[WHAT YOU SHOULD DO]
For the string "agent", find every matching line in the records and copy it.

[GIVEN INFORMATION]
= = =
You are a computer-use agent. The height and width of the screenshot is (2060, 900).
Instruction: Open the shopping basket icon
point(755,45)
= = =
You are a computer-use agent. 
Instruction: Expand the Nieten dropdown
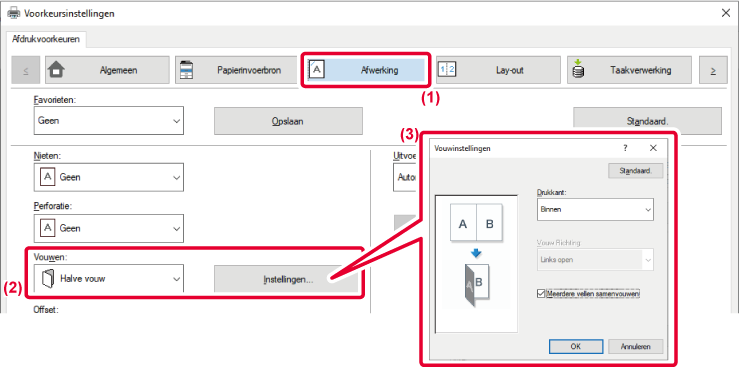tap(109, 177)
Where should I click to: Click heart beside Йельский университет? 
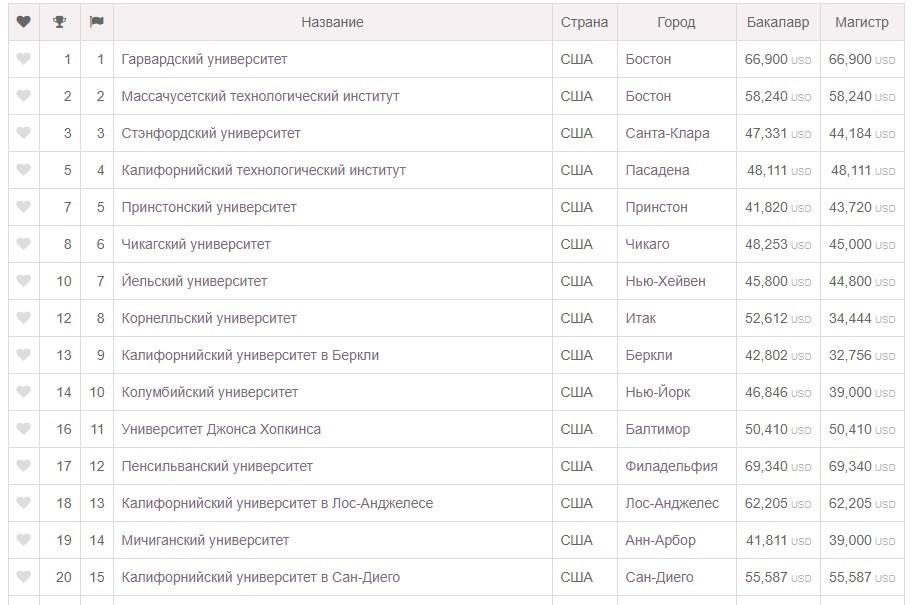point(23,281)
= = =
[ANSWER BOX]
You are a computer-use agent. The height and width of the screenshot is (2060, 900).
You are a computer-use agent. 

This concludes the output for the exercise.